Your assignment
Locate, in the data below, the line that contains "The image size is (784, 759)." and the line that contains "Task: Click the Walk Speed value field"; reproduce exactly those two lines and every line between them, nothing more.
═══ Recorded information ═══
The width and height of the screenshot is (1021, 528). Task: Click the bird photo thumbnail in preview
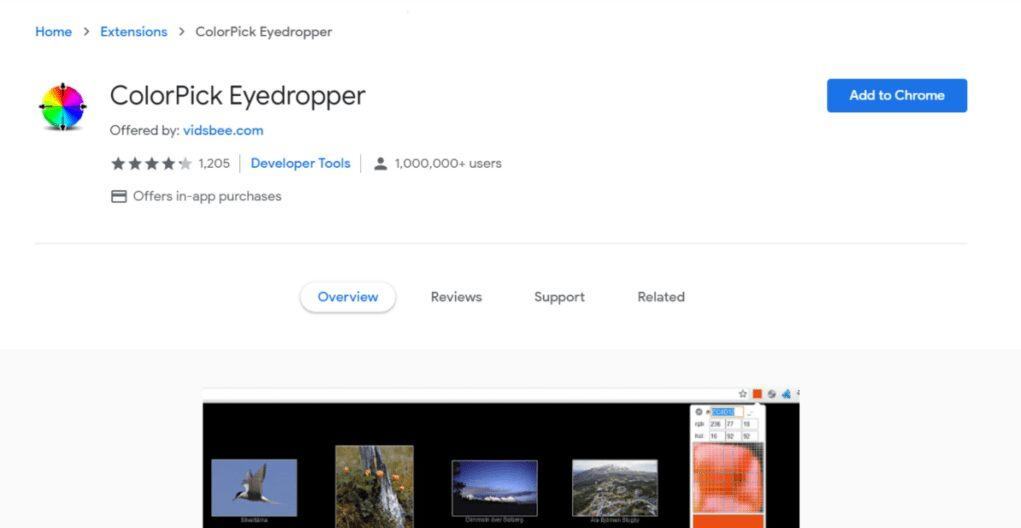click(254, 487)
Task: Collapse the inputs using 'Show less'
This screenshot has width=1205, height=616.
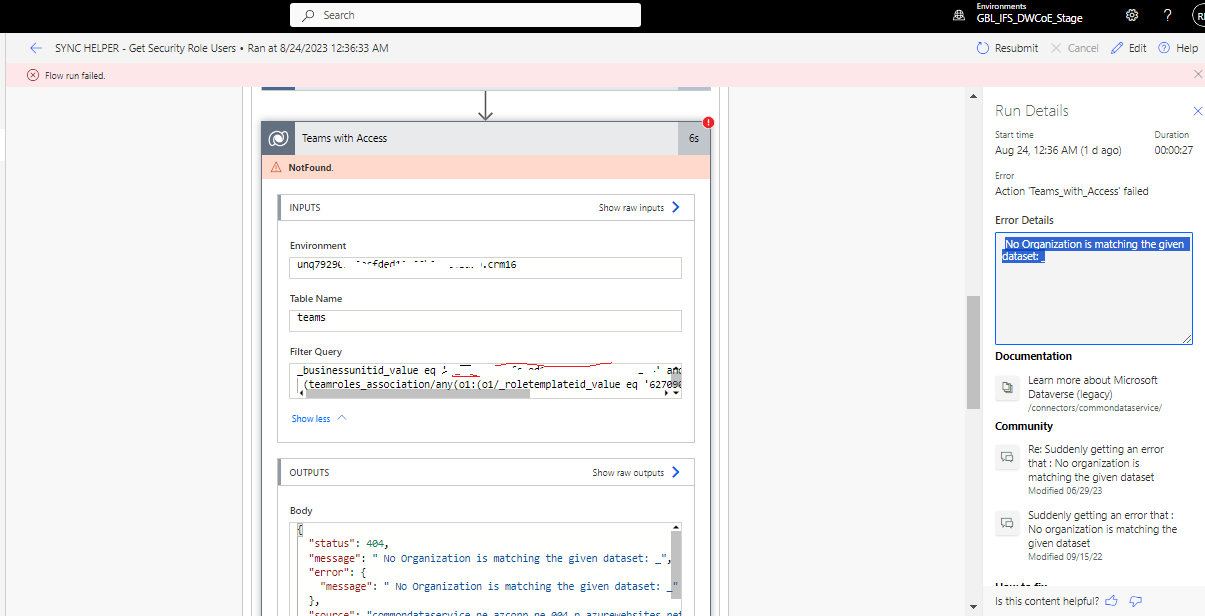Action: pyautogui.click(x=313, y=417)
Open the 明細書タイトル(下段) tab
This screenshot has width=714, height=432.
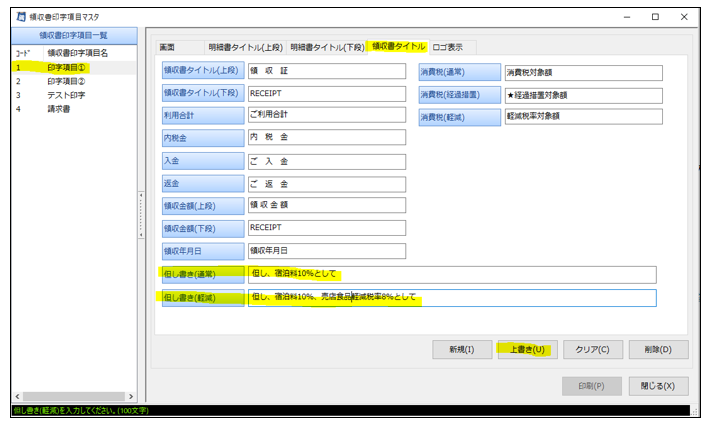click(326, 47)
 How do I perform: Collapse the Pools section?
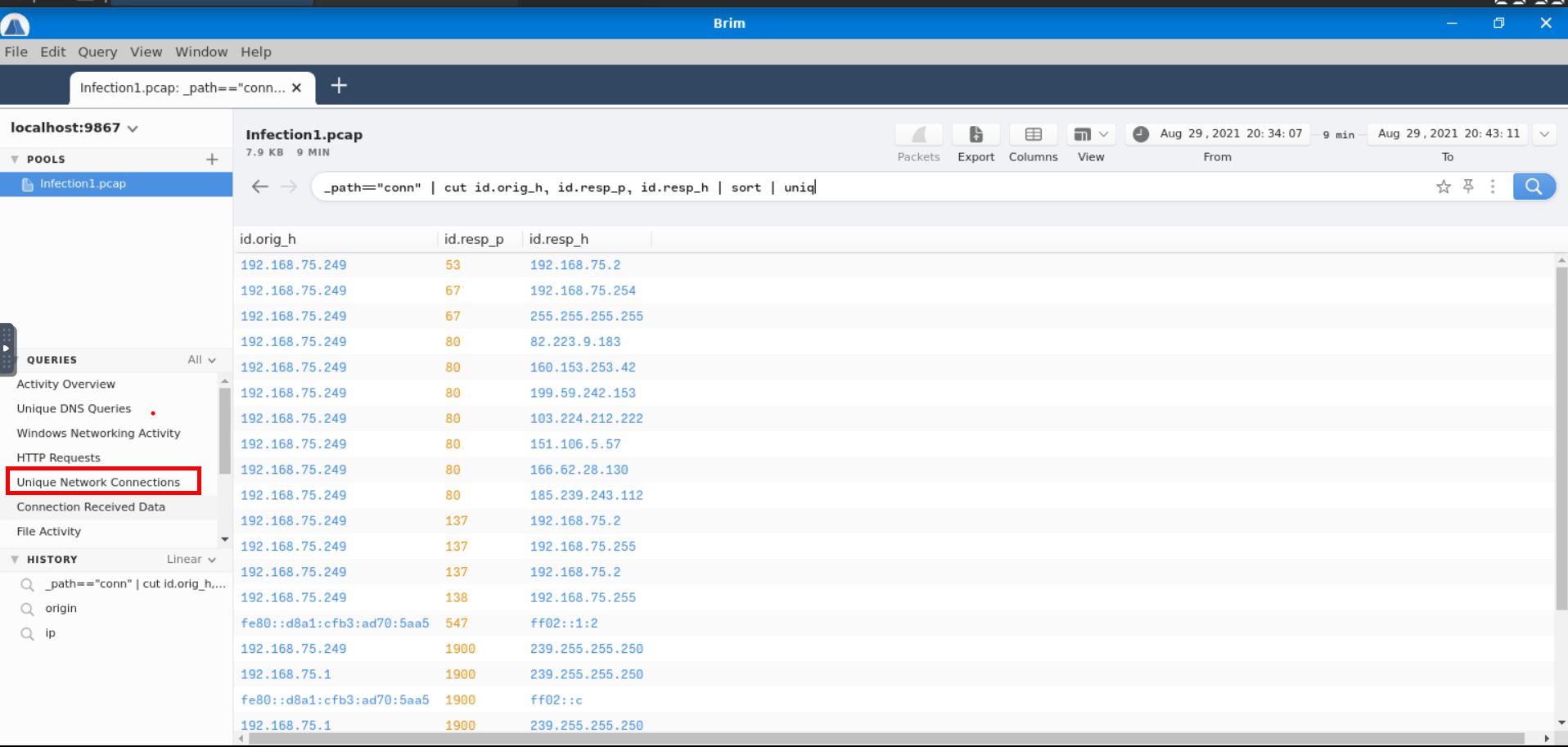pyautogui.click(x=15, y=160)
═══
═══ Recorded information ═══
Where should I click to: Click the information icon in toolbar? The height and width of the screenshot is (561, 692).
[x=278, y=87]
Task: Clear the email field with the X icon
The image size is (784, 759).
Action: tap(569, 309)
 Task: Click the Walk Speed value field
═══
Answer box
The image size is (784, 759).
Action: tap(569, 309)
 Task: Click the Walk Speed value field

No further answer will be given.